- TASK TO COMPLETE
In the data that follows, find each line containing "dropdown" and copy it.

- INFORMATION SUPPLIED
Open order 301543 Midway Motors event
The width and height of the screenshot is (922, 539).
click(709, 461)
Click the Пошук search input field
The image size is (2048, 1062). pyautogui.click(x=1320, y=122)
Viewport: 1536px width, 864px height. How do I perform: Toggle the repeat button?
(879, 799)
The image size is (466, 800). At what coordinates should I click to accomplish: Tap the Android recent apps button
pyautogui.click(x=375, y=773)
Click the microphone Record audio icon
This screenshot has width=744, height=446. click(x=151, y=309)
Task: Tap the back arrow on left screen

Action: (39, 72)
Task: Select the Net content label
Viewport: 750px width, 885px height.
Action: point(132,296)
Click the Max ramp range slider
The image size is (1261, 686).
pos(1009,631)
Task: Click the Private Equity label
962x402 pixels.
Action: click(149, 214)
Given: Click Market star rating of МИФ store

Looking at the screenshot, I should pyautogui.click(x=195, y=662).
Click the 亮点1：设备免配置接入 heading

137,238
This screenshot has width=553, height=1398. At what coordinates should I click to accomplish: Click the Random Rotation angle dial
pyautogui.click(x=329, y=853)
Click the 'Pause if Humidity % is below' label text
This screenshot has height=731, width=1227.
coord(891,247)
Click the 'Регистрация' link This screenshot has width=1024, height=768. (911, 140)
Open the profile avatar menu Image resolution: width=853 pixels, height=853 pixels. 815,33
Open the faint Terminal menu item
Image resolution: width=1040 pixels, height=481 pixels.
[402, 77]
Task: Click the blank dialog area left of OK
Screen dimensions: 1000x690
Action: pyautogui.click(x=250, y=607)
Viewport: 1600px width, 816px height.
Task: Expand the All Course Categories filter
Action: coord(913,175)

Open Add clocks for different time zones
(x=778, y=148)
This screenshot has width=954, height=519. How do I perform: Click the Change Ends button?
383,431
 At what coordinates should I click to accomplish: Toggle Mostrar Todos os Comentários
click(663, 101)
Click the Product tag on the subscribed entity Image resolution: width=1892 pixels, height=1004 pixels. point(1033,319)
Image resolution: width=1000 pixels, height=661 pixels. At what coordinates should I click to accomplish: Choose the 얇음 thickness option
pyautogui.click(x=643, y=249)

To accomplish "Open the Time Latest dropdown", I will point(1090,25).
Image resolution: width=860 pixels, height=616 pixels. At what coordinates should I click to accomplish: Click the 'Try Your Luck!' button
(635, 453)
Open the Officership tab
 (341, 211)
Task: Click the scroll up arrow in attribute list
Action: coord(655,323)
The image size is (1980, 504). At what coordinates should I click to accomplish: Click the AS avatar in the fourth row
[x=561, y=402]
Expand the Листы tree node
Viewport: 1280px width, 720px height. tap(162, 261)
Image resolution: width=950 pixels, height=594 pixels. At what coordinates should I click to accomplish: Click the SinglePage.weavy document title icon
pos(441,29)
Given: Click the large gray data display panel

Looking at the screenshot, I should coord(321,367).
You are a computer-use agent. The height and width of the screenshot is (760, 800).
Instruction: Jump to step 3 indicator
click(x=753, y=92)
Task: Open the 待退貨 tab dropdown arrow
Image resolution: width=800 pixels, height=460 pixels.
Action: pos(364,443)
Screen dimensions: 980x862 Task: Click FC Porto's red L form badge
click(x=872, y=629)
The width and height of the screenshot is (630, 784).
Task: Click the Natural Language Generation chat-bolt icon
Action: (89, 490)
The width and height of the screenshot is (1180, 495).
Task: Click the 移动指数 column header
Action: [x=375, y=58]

- PROBLEM SOLUTION
To accomplish "Open the Time Latest dropdown", I will point(1090,25).
Task: Open the 待退貨 tab dropdown arrow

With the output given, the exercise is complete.